O Superior Tribunal de Justiça negou autorização a um empresário de São Paulo para utilizar gravações de conversas telefônicas de sua mulher como prova de infidelidade conjugal. As fitas foram juntadas à ação de separação litigiosa iniciada em 1992. A decisão da Quarta Turma do STJ confirma o entendimento do Tribunal de Justiça de São Paulo, segundo o qual, “o direito à intimidade e à vida privada têm natureza de direito de personalidade, com precedência sobre o direito à honra conjugal”.

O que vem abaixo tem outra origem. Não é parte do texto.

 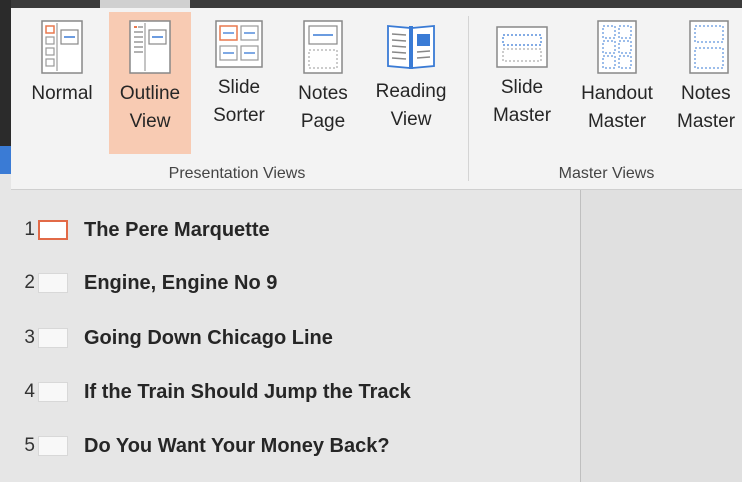 I want to click on group-divider, so click(x=468, y=98).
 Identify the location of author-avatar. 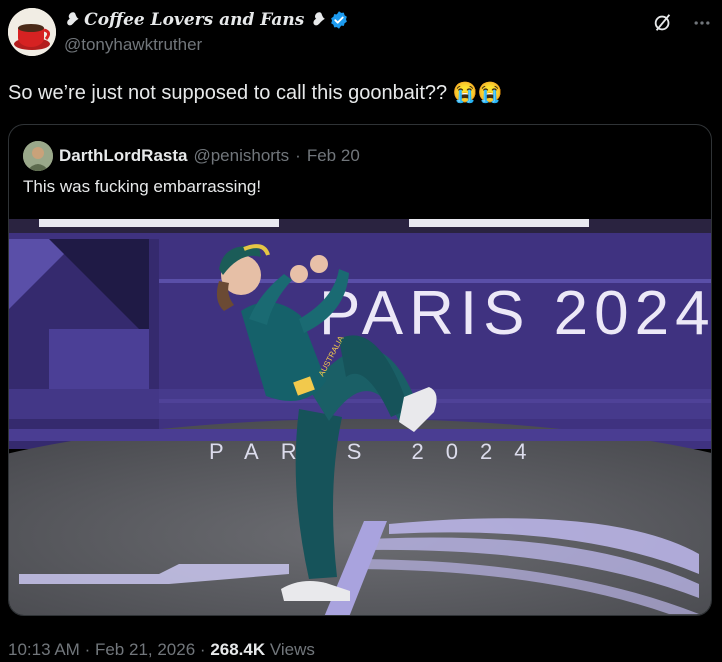
(32, 32).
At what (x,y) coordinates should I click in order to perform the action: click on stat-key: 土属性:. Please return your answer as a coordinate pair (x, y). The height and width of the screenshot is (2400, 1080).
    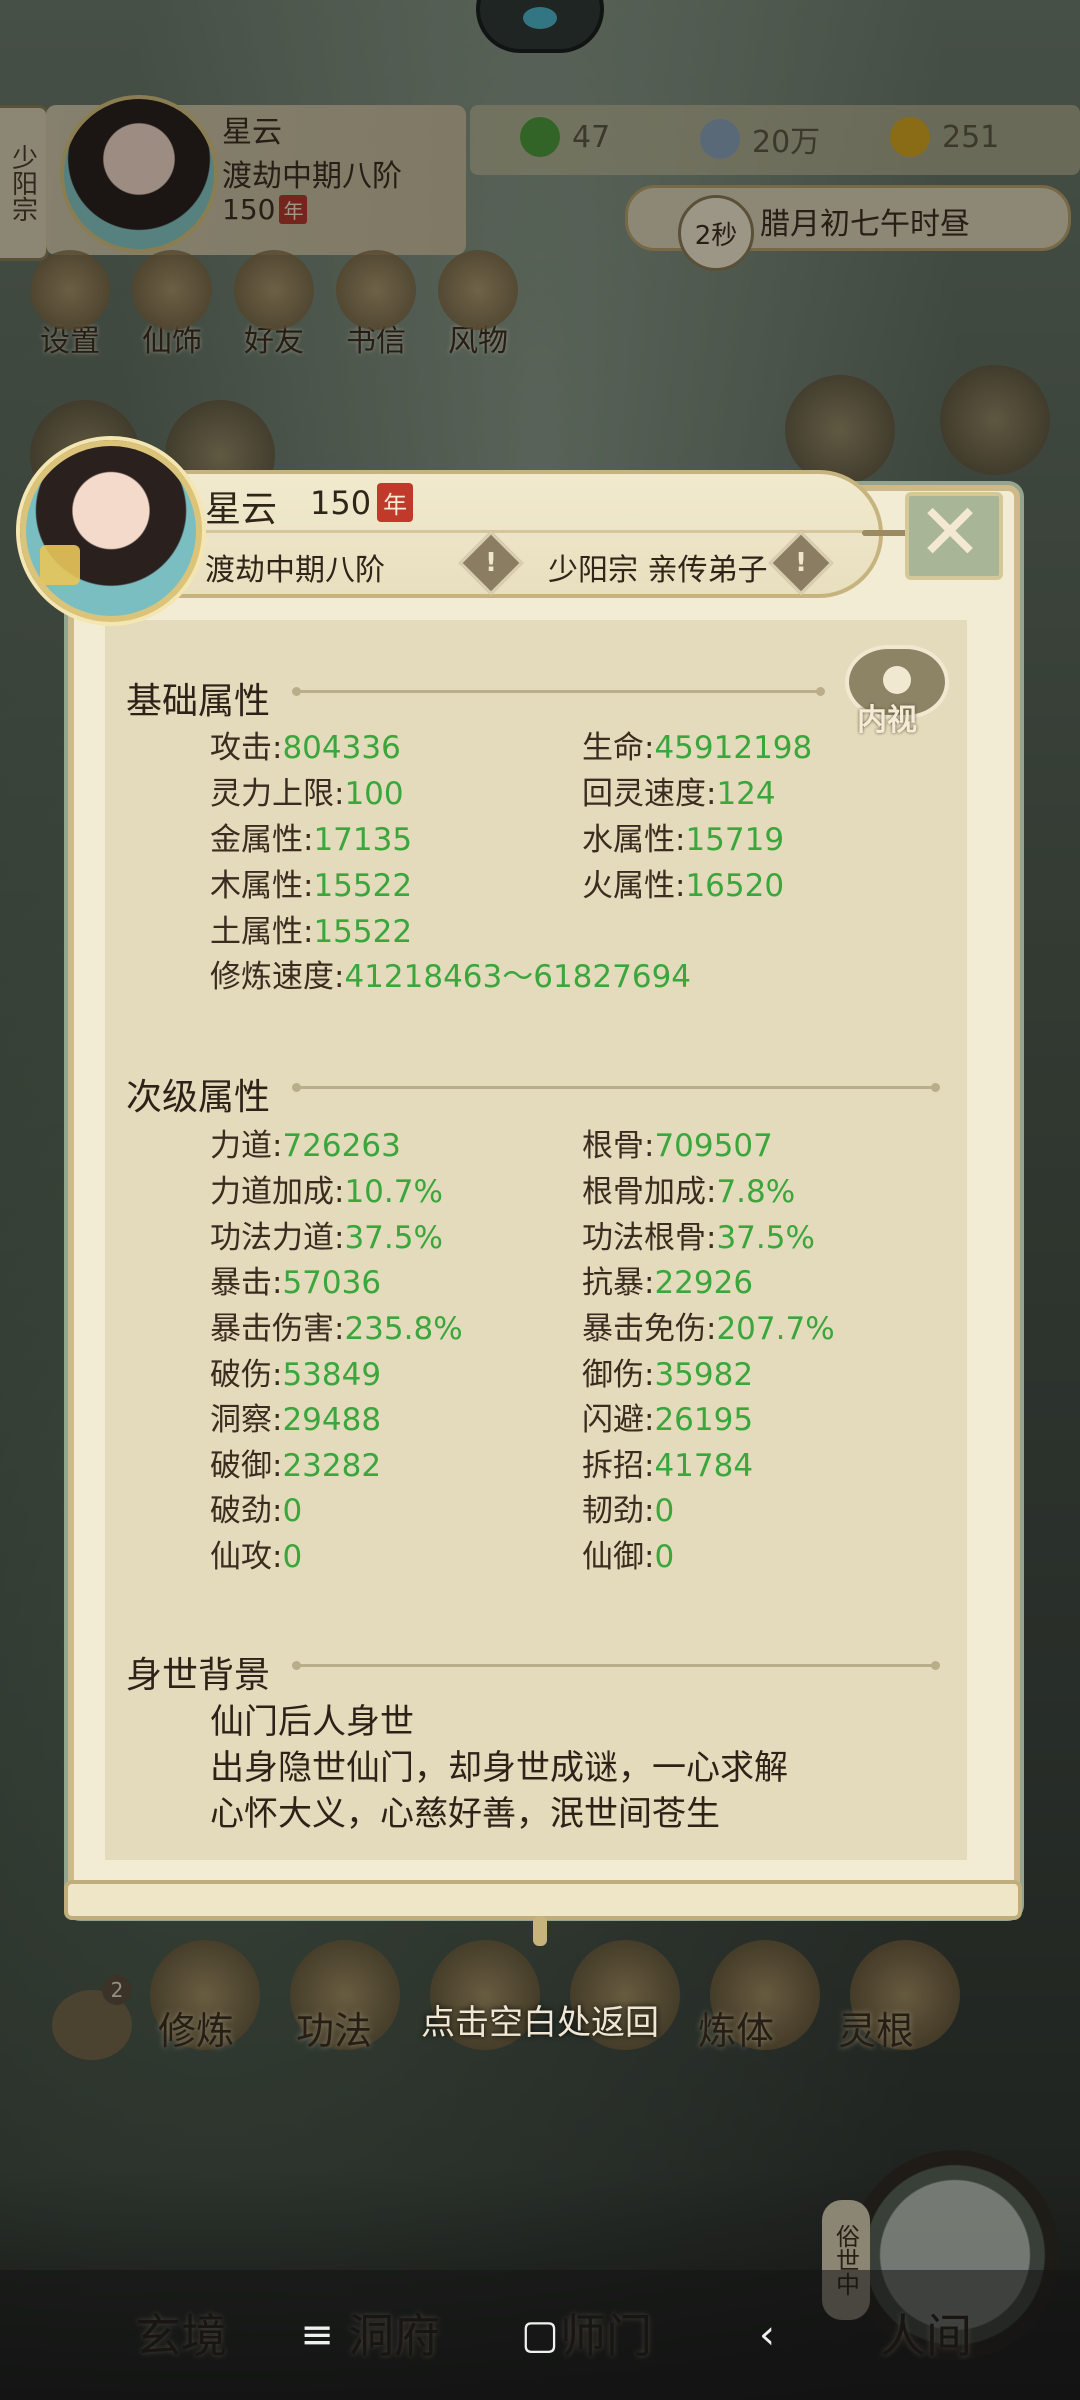
    Looking at the image, I should click on (262, 932).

Casado desde 1959 com C.A, o empresário H.A. ajuizou ação para não pagar pensão alimentícia e para a mulher deixar de usar o sobrenome dele. O empresário alega que ele mesmo, e não terceiros, gravou a conversa de C.A. com amigas e a utilização das fitas não constitui abuso porque não houve divulgação e o processo tramita em segredo de justiça. H.A. se ampara no artigo 383 do Código de Processo Civil: “todos os meios legais, bem como os moralmente legítimos, ainda que especificados neste Código, são hábeis para provar a verdade dos fatos, em que se funda a ação ou defesa”.
Para os advogados de C.A., entretanto, qualquer um que intercepte a comunicação de uma pessoa feita para outra, ou seja, qualquer um que não participe do diálogo, é considerado terceiro. Segundo eles, a estratégia do empresário é estender o processo de separação tanto que ele confessou ter doado parte do patrimônio comum do casal aos três filhos sem o consentimento da esposa, se recusou a pagar pensão alimentícia e conseguiu, por diversas vezes, adiar as audiências de julgamento.

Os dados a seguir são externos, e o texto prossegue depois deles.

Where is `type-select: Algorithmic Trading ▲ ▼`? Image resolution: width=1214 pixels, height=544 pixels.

O Tribunal de Justiça de São Paulo julgou ilegal a utilização das fitas como prova, fundamentado nos princípios constitucionais de inviolabilidade da vida privada e da intimidade das pessoas e nas normas de inviolabilidade estabelecidas no Código Brasileiro de Telecomunicações. O TJ entendeu que o casamento não dá direito a nenhum dos cônjuges de interferir na liberdade do outro, seja de escolher seu próprio círculo de amizades ou de preservação do sigilo de correspondência.
“O ser humano é pessoa antes de ser cônjuge”, afirmou o desembargador José Osório, relator do processo no TJ. Segundo ele, é inconcebível qualquer menção ao crime de adultério “em abordagens sérias de temas de Direito de Família”. “O cônjuge que se pensa traído precisa enfrentar seu grave problema de maneira a não atropelar direitos personalíssimos, constitucionalmente amparados”, disse.

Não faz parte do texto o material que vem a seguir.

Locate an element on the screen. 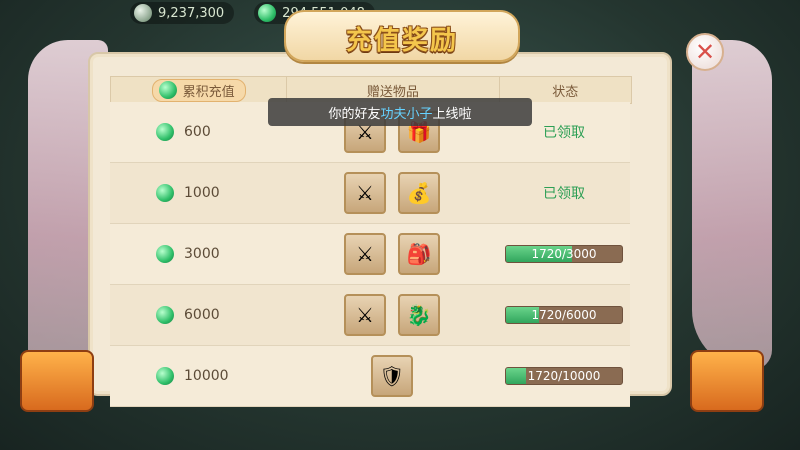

A Quarta Turma do STJ não conheceu do recurso especial do empresário por ser inadmissível a utilização de tal instrumento jurídico para contestar decisão de segunda instância fundamentada na Constituição e em lei federal, quando a parte vencida, no caso o empresário, não leva a questão para ser examinada também pelo Supremo Tribunal Federal (Súmula 126 do STJ).